Mastronardi era uno scrittore pieno di umori e guizzi, così
il romanzo è pieno di trovate e invenzioni e i vari personaggi vengono fuori
con tutti i loro tic, limiti e miserie. Valga per tutti la figura del
direttore della scuola dipinto come un insopportabile burocrate, compiaciuto
del proprio potere che si diverte a umiliare i sottoposti con futili
disquisizioni lessicali; uno di quei tromboni che ognuno di noi ha avuto
l’occasione di incrociare nella vita. Con la satira della provincia italiana
negli anni della corsa al benessere Mastronardi paventava già allora un
rischio più grande che oggi noi vediamo diventato realtà, la tendenza a
perseguire il futile, il voluttuario, anziché l’essenziale e la nascita di
un’inconciliabile strappo tra la smania di avere e la dignità dell’essere. Ma c’è di più.
La figura dell’umile maestro di scuola che pretende di
vivere in rigorosa ma onesta povertà ed è impegnato in un’azione di folle
resistenza contro un ambiente che finisce per stritolarlo diventa simbolo di
una condizione umana ed ecco allora che si trasfigura nel piccolo uomo di
Munch, solo e disperato, a cui non resta che lanciare un urlo straziante. E
Lucio Mastronardi quello strazio lo visse anche personalmente era un uomo
sensibile, spigoloso, dalla personalità complessa, per molti versi simile a
Luciano Bianciardi, un altro scrittore contro tutto e contro tutti. Con
un’infanzia tribolata alle spalle, Mastronardi, figlio di una maestra, fu
maestro egli stesso anche se non amava insegnare, in perenne conflitto con il
mondo della scuola; fragile di nervi e vulnerabile non aveva l’animo per
reggere il difficile rapporto con la piccola Vigevano indispettita dai suoi
romanzi e con un mondo in cui faticava a trovare il suo posto.

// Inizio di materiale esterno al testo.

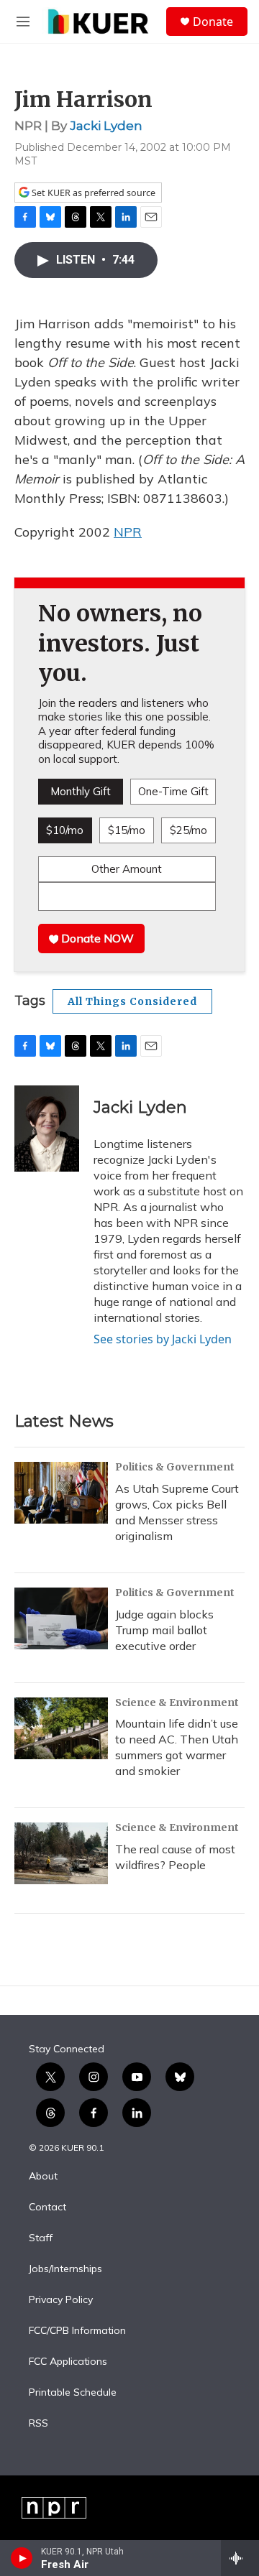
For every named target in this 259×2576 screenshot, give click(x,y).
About (43, 2176)
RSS (38, 2423)
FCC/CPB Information (77, 2331)
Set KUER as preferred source (92, 193)
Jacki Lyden (106, 126)
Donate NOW (96, 938)
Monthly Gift (80, 791)
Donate (213, 21)
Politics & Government (175, 1466)
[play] (22, 2558)
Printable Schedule (73, 2393)
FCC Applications (68, 2362)
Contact (47, 2207)
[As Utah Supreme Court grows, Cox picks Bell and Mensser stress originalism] (61, 1493)
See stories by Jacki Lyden (163, 1339)
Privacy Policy (61, 2300)
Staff (41, 2238)
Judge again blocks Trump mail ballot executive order (164, 1630)
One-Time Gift (173, 791)
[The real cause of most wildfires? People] (61, 1853)
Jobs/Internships (65, 2269)
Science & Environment (177, 1702)
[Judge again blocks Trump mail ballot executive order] (61, 1618)
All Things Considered (132, 1001)
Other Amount (126, 869)
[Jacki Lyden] (46, 1128)
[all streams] (240, 2558)
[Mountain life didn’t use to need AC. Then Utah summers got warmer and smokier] (61, 1728)
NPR (128, 532)
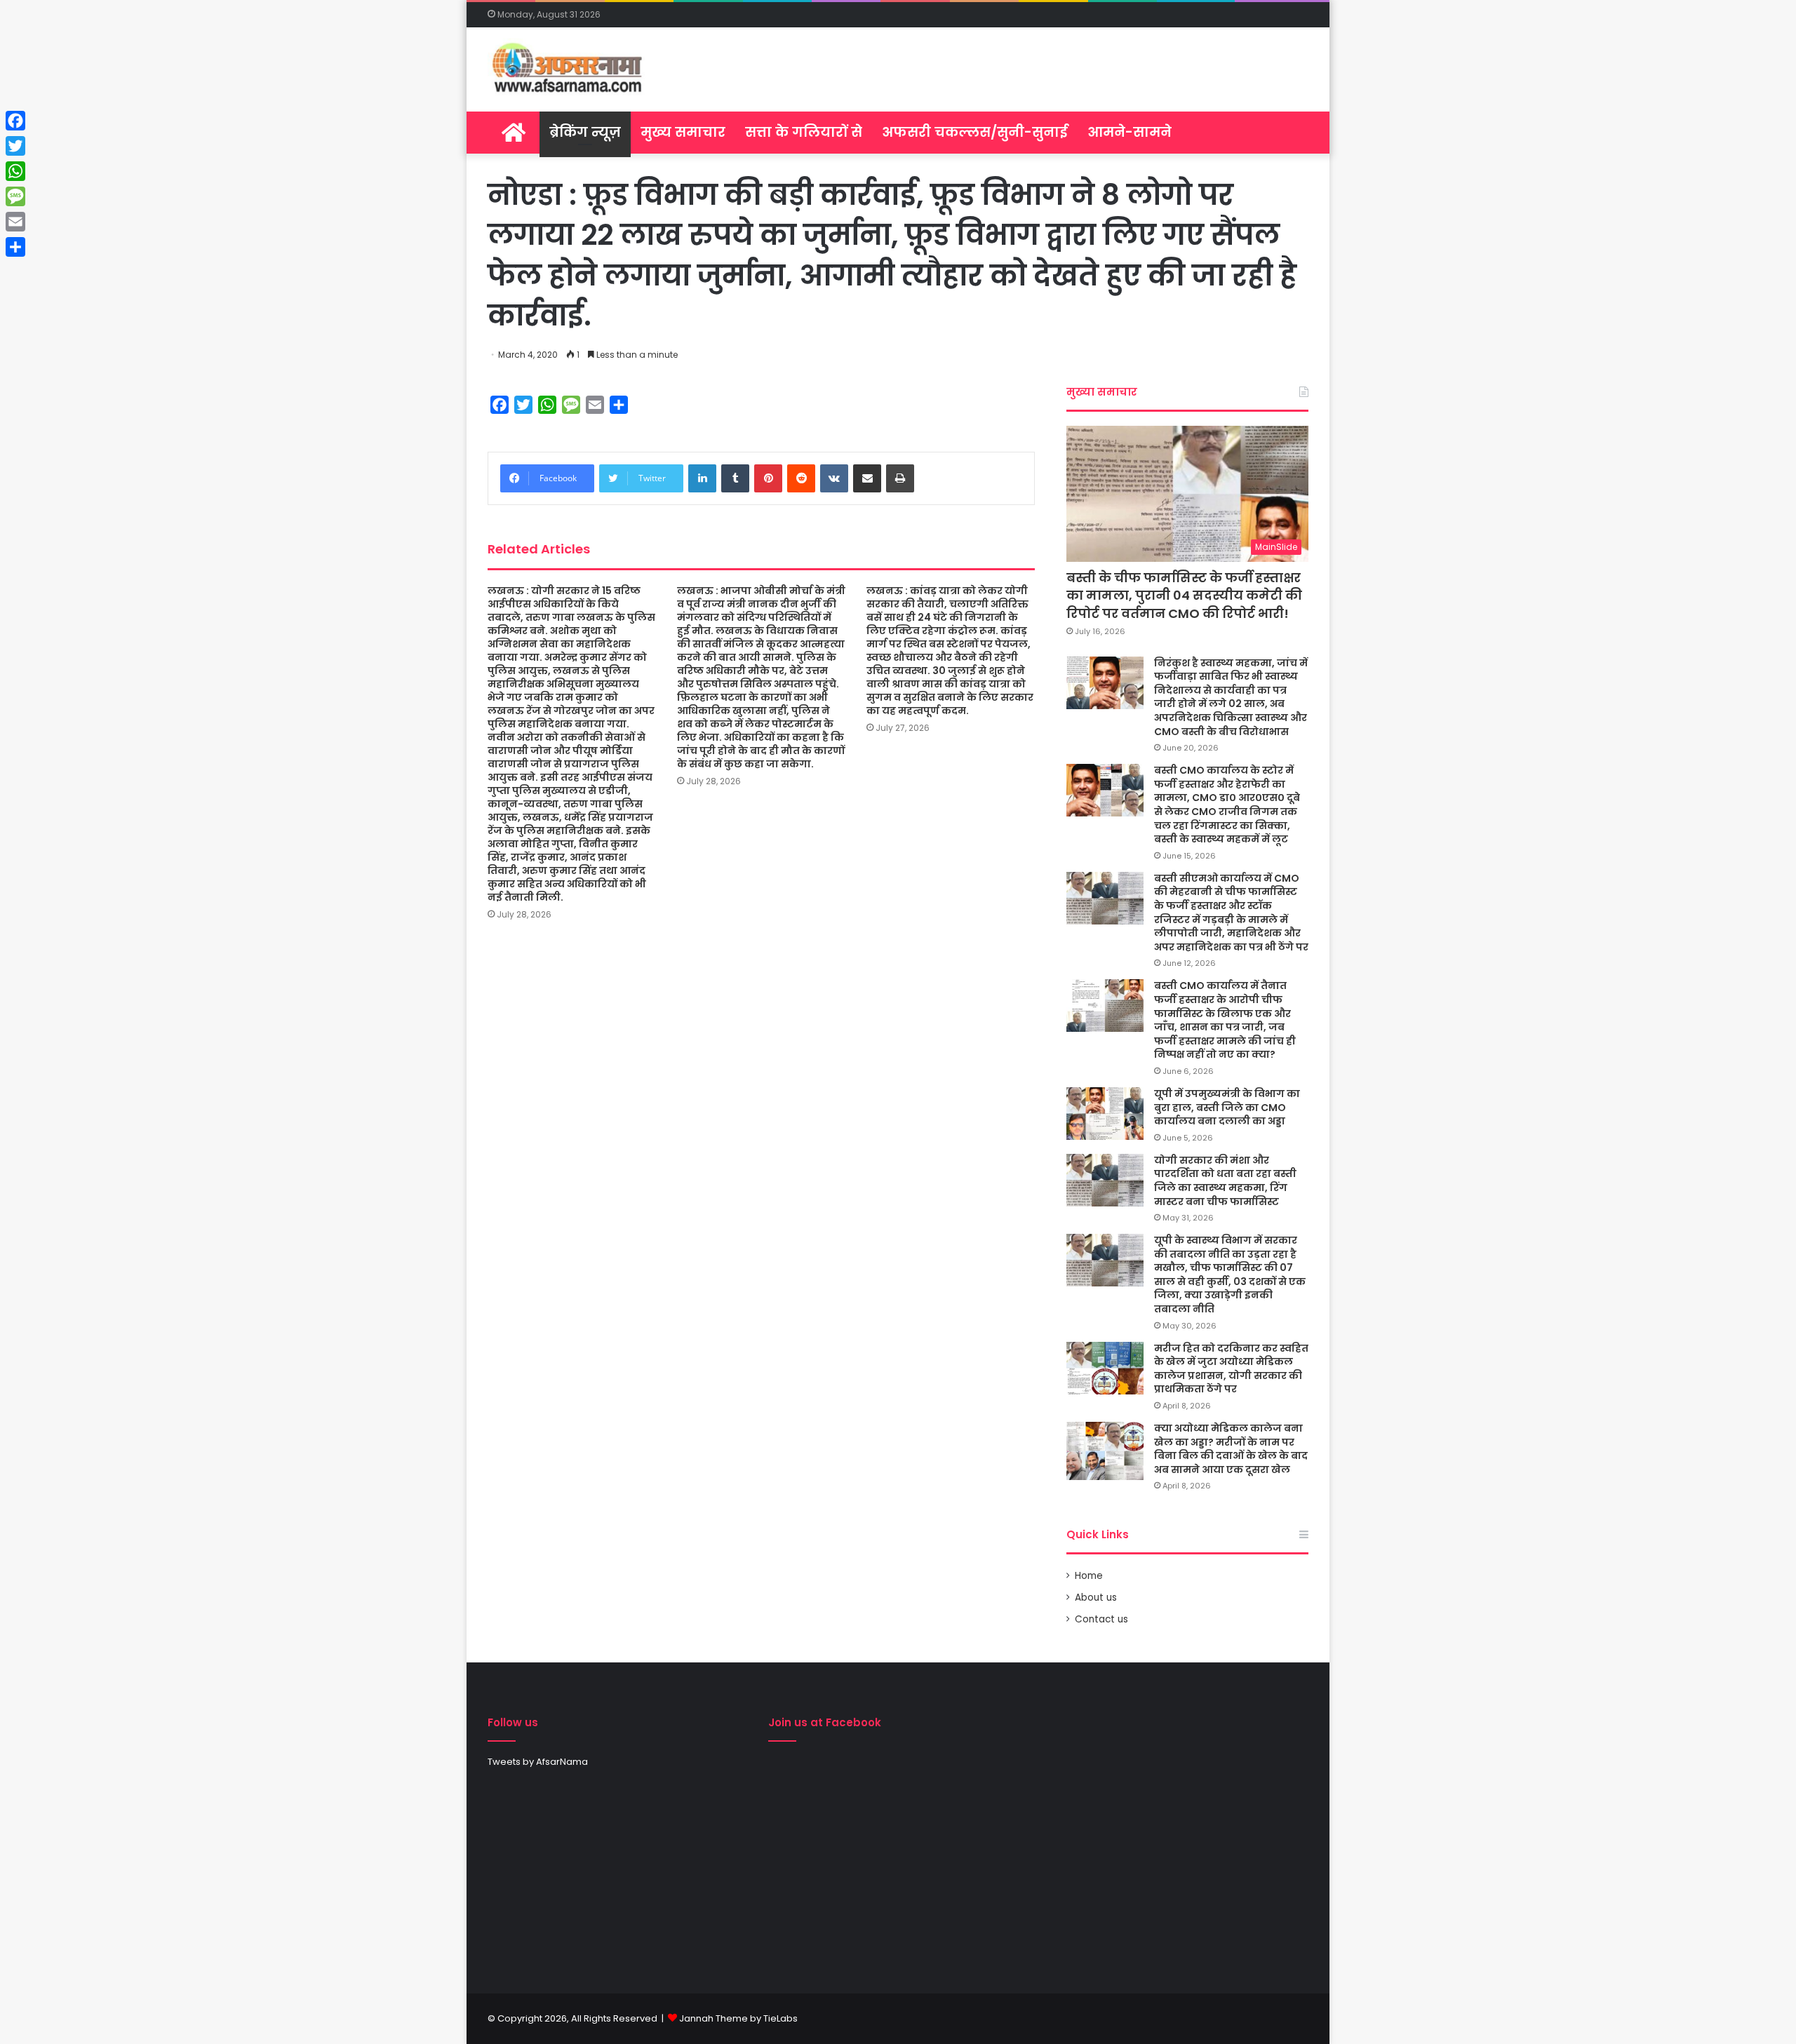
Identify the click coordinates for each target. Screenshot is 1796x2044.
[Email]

In una piovosa giornata di primavera del 1979 fu visto incamminarsi solo, chino sotto la pioggia, verso il ponte del Ticino, una
scena che richiama molto da vicino quella dipinta da Munch ne "L’urlo" con
quella strana luce e quell’uomo solo sopra un ponte. Mastronardi verrà trovato
due giorni dopo, impigliato in un’ansa del fiume, annegato. Non aveva ancora
49 anni e nessuno sa se all’ultimo momento anche lui abbia lanciato un urlo.